◆ Your instructions
From the records below, transcribe only the lines running from the one with "You are a GUI" through the one with "The height and width of the screenshot is (1018, 1440).". Keep both of those end lines.

── Provided data ──

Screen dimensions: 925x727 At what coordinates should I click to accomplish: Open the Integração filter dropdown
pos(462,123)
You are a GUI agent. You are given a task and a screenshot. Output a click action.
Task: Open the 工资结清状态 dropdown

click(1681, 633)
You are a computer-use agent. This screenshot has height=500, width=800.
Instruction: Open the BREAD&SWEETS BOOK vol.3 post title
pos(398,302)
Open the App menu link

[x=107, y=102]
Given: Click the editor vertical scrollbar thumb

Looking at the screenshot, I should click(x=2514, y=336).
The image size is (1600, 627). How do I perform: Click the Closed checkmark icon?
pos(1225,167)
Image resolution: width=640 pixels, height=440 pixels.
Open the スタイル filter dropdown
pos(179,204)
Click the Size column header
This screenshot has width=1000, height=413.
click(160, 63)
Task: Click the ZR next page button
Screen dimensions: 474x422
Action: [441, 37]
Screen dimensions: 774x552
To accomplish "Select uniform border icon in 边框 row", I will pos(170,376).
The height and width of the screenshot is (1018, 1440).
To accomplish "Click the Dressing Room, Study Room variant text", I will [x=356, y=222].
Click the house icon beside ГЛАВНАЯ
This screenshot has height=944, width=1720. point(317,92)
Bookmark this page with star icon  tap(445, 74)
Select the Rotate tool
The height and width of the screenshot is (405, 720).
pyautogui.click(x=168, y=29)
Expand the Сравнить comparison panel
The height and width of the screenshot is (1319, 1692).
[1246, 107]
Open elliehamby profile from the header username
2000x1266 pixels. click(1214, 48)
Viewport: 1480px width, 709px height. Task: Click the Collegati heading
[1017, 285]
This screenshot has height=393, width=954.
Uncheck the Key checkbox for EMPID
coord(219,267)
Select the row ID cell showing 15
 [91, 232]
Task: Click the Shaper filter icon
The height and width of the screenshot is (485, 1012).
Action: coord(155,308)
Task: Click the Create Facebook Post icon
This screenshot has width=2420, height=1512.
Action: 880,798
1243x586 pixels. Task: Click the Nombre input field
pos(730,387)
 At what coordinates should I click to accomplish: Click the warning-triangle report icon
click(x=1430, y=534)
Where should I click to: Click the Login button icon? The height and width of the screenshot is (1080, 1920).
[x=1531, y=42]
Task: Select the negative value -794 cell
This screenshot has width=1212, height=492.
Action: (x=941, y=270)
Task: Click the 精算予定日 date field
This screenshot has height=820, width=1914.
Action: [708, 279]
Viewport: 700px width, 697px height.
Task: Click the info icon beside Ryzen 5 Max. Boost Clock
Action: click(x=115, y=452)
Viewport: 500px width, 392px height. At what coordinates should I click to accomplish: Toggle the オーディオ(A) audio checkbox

───

◆ Task output
You are a GUI agent. You are given a task and a screenshot. Output a click action.
Task: Open the 工资结清状态 dropdown

click(1681, 633)
You are a computer-use agent. This screenshot has height=500, width=800.
Instruction: Open the BREAD&SWEETS BOOK vol.3 post title
pos(398,302)
Open the App menu link

[x=107, y=102]
Given: Click the editor vertical scrollbar thumb

Looking at the screenshot, I should click(x=2514, y=336).
The image size is (1600, 627). How do I perform: Click the Closed checkmark icon?
pos(1225,167)
Image resolution: width=640 pixels, height=440 pixels.
Open the スタイル filter dropdown
pos(179,204)
Click the Size column header
This screenshot has width=1000, height=413.
click(160, 63)
Task: Click the ZR next page button
Screen dimensions: 474x422
Action: [441, 37]
Screen dimensions: 774x552
To accomplish "Select uniform border icon in 边框 row", I will pos(170,376).
The height and width of the screenshot is (1018, 1440).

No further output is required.